**Task brief**. Starting with the line that holds "Instruction: Open the", repeat each line through the last one below, exactly. Pictures stay out.

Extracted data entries
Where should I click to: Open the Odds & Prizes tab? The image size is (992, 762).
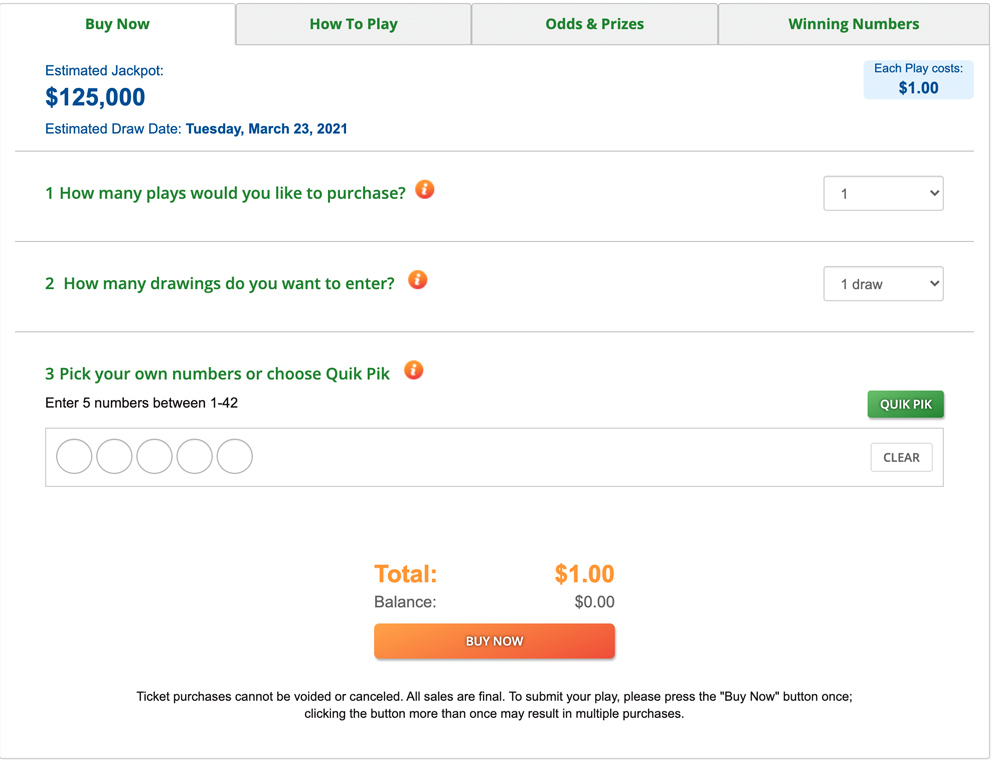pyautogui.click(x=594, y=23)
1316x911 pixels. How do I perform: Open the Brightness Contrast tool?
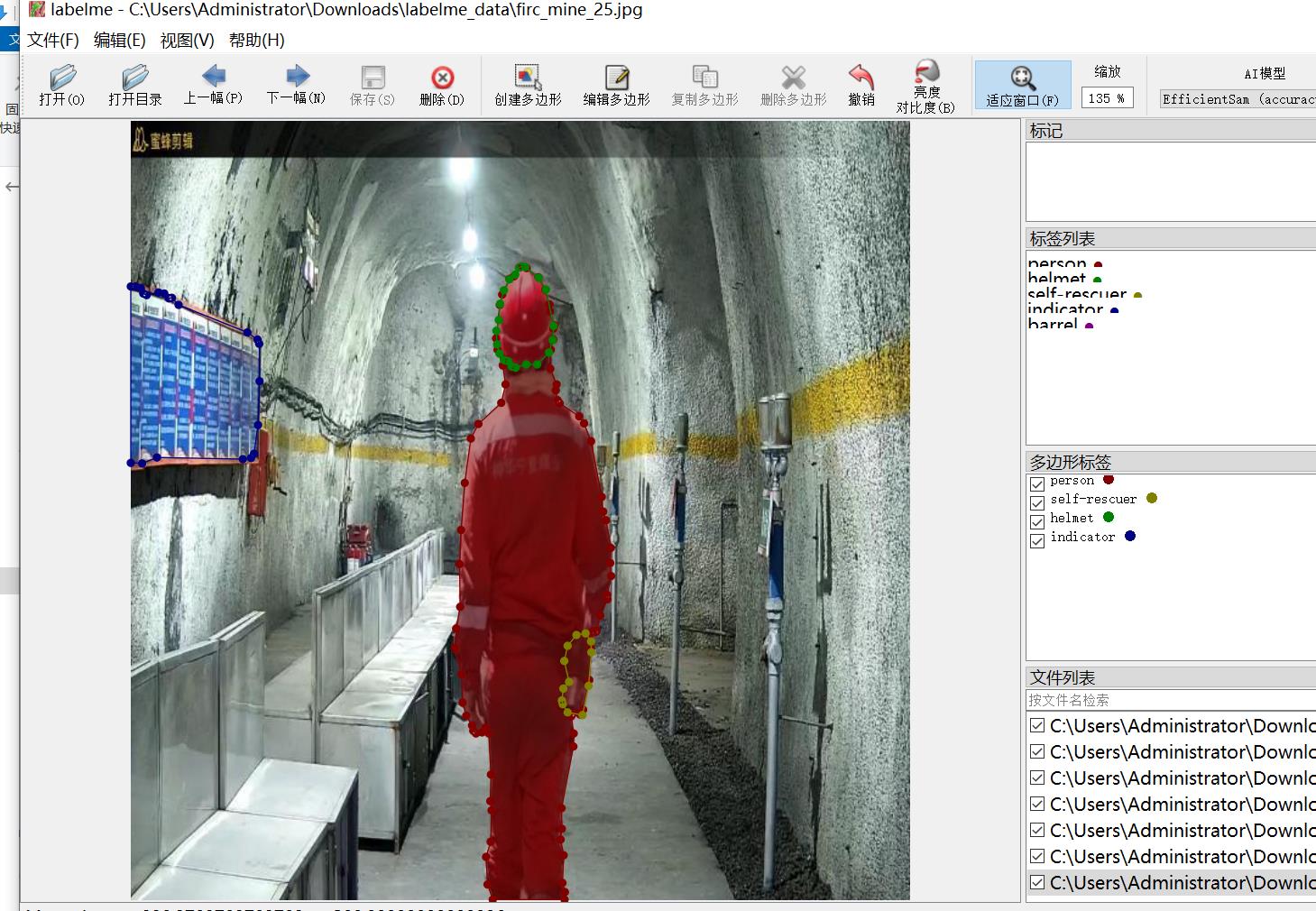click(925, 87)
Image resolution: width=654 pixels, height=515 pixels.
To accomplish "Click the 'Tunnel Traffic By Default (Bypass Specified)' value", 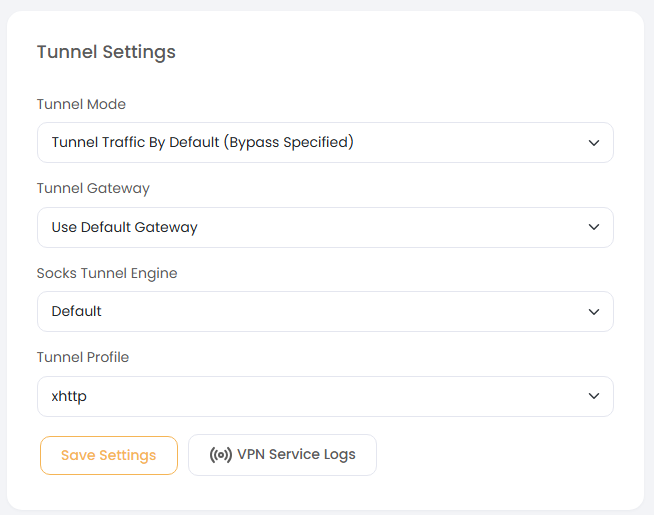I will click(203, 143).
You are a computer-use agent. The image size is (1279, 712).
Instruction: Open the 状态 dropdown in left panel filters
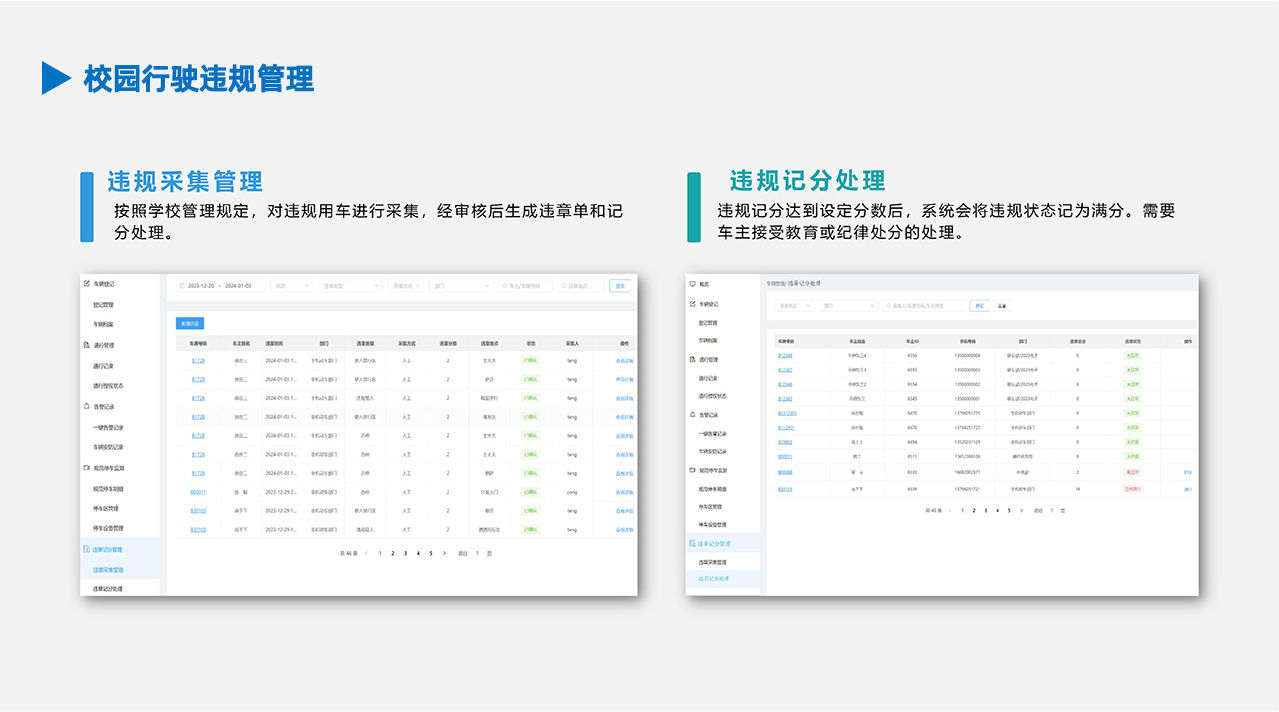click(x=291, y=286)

**Result for this exercise**.
Instruction: Open the 状态 dropdown in left panel filters
click(x=291, y=286)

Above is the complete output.